Problem solving is the Trojan horse of tech players who sell solutions. They arrive with prepackaged problems, generally linked to questions of optimization, but that are often false issues. The current aura of big data is all too often enough to convince decision makers. If we take the case of policing algorithms – the idea of anticipating where and when crimes might be committed – it is quite clear that this does not function at all, without even taking the ethical risks into account, as the biases are absolutely phenomenal. These questions of public security are not about optimization. In the end we always come back to the idea that we need more police officers, more representatives with better training, and the algorithm can do nothing about that. But too often the problems are imposed by this logic of problem solving.
That said, it would be a mistake to believe that on one side we are dealing with politics, but not at all on the other. Problem solving is politics, a strategy of optimization and of flow that positions itself as pure solutionism, whereas in reality it is eminently political. There are many assumptions about who will benefit, but also the question of knowing who possesses the data, how and by whom will it be valorized and monetized? I think that it is important to resist this policy of technical solutionism on a political level. It is essential to no longer separate technology from policy, as they are completely intertwined in all areas.
Yet those promoting big data urban solutions have precisely that tendency to say that by accumulating factual data they are developing an apolitical approach…
Jérôme Denis: Which is completely false, but that is in effect a way to sell these solutions, pretending that they respond to problems scientifically and objectively, irrespective of the political slant of the municipality. A passionate article by Jennifer Gabrys and her colleagues about science projects by citizens on air quality, entitled “Just Good Enough Data” clearly shows the highly political potential of data, and why it should be reappropriated. They show how datasets produced by citizens, flawed as they might be, can produce policy, not because they are highly precise, but simply because they allow questions of pollution to be highlighted, permitting them to exist under a new light.

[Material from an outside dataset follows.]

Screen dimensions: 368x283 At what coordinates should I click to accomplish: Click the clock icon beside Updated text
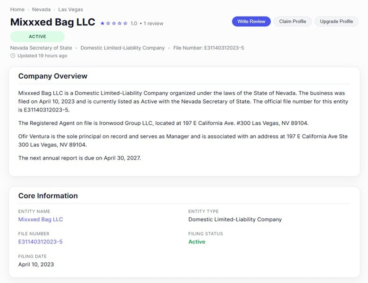[13, 56]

On the other hand, I was quite struck by the fact that in addition to the cases where we imagine there is a lot of data, when in reality there is none, there are also many domains where we are well aware that we have none, I’m thinking in particular of the health sector. The observation is the same, in other words that there is an assumption that the data exists, but there are situations, notably on the epidemiological level for example, where it seems completely crazy that we don’t have more data. We have very little local data on cancers for example, hence the large amount of controversy around the subject. This clearly strengthens the role of citizen sciences and data-activism. From a political point of view it is actually quite interesting to see that there is deliberately almost no data on this. It is no longer a functional question of knowing how to manage a bus network or ensuring safety in a neighborhood, the subject is that we don’t have this data because we haven’t politically given ourselves the means to produce it, even though we are supposedly firmly ensconced in the era of big data.